In the records below, change every occurrence of "How do I perform" to "How can I carry out" and leave all other text as it is.

##############################

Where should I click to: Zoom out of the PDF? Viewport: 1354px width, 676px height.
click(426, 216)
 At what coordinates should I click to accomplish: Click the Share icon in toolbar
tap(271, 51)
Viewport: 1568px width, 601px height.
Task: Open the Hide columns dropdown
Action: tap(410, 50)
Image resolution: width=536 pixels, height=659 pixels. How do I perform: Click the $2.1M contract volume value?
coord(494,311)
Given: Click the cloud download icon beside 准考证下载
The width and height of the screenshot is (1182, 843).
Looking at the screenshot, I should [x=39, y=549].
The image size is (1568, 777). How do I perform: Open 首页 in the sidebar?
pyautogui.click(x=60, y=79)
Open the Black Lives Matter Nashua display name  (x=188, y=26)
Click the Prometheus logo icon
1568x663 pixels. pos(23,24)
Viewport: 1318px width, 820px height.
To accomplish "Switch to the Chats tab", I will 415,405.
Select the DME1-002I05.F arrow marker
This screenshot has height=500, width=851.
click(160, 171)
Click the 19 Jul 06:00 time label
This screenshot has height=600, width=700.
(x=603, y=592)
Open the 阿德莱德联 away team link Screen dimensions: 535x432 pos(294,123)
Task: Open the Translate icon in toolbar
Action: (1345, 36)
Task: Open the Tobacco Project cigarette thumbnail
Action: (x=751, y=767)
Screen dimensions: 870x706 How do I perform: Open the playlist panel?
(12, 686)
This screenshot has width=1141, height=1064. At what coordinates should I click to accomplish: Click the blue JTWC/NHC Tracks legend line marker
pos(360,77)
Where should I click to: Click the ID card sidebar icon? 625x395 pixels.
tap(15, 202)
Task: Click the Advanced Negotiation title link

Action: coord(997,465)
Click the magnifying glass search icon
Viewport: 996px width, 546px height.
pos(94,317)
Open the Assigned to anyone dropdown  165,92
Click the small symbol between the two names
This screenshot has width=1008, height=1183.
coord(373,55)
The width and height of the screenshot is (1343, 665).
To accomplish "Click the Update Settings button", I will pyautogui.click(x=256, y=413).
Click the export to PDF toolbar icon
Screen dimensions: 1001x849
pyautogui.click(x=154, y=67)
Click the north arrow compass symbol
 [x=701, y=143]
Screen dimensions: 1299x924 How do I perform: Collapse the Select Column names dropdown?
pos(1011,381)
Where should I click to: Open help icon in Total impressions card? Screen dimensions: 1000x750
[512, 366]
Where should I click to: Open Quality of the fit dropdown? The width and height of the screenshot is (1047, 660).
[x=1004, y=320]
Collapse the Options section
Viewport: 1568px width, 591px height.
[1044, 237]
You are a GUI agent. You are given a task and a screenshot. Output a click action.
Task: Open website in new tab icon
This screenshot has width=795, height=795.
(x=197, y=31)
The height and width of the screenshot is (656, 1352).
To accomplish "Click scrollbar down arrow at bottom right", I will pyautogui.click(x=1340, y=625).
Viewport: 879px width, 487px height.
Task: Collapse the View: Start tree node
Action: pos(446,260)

##############################

Solution to this problem
Where should I click to: Zoom out of the PDF? Viewport: 1354px width, 676px height.
click(426, 216)
 At what coordinates should I click to accomplish: Click the Share icon in toolbar
tap(271, 51)
Viewport: 1568px width, 601px height.
Task: Open the Hide columns dropdown
Action: tap(410, 50)
Image resolution: width=536 pixels, height=659 pixels. How can I carry out: Click the $2.1M contract volume value?
coord(494,311)
Given: Click the cloud download icon beside 准考证下载
The width and height of the screenshot is (1182, 843).
Looking at the screenshot, I should [x=39, y=549].
The image size is (1568, 777). How can I carry out: Open 首页 in the sidebar?
pyautogui.click(x=60, y=79)
Open the Black Lives Matter Nashua display name  (x=188, y=26)
Click the Prometheus logo icon
1568x663 pixels. pos(23,24)
Viewport: 1318px width, 820px height.
To accomplish "Switch to the Chats tab", I will 415,405.
Select the DME1-002I05.F arrow marker
This screenshot has height=500, width=851.
click(160, 171)
Click the 19 Jul 06:00 time label
This screenshot has height=600, width=700.
(x=603, y=592)
Open the 阿德莱德联 away team link Screen dimensions: 535x432 pos(294,123)
Task: Open the Translate icon in toolbar
Action: (1345, 36)
Task: Open the Tobacco Project cigarette thumbnail
Action: (x=751, y=767)
Screen dimensions: 870x706 How can I carry out: Open the playlist panel?
(12, 686)
This screenshot has width=1141, height=1064. At what coordinates should I click to accomplish: Click the blue JTWC/NHC Tracks legend line marker
pos(360,77)
Where should I click to: Click the ID card sidebar icon? 625x395 pixels.
tap(15, 202)
Task: Click the Advanced Negotiation title link

Action: coord(997,465)
Click the magnifying glass search icon
Viewport: 996px width, 546px height.
pos(94,317)
Open the Assigned to anyone dropdown  165,92
Click the small symbol between the two names
This screenshot has width=1008, height=1183.
coord(373,55)
The width and height of the screenshot is (1343, 665).
To accomplish "Click the Update Settings button", I will pyautogui.click(x=256, y=413).
Click the export to PDF toolbar icon
Screen dimensions: 1001x849
pyautogui.click(x=154, y=67)
Click the north arrow compass symbol
 [x=701, y=143]
Screen dimensions: 1299x924 How can I carry out: Collapse the Select Column names dropdown?
pos(1011,381)
Where should I click to: Open help icon in Total impressions card? Screen dimensions: 1000x750
[512, 366]
Where should I click to: Open Quality of the fit dropdown? The width and height of the screenshot is (1047, 660).
[x=1004, y=320]
Collapse the Options section
Viewport: 1568px width, 591px height.
[1044, 237]
You are a GUI agent. You are given a task and a screenshot. Output a click action.
Task: Open website in new tab icon
This screenshot has width=795, height=795.
(x=197, y=31)
The height and width of the screenshot is (656, 1352).
To accomplish "Click scrollbar down arrow at bottom right", I will pyautogui.click(x=1340, y=625).
Viewport: 879px width, 487px height.
Task: Collapse the View: Start tree node
Action: pos(446,260)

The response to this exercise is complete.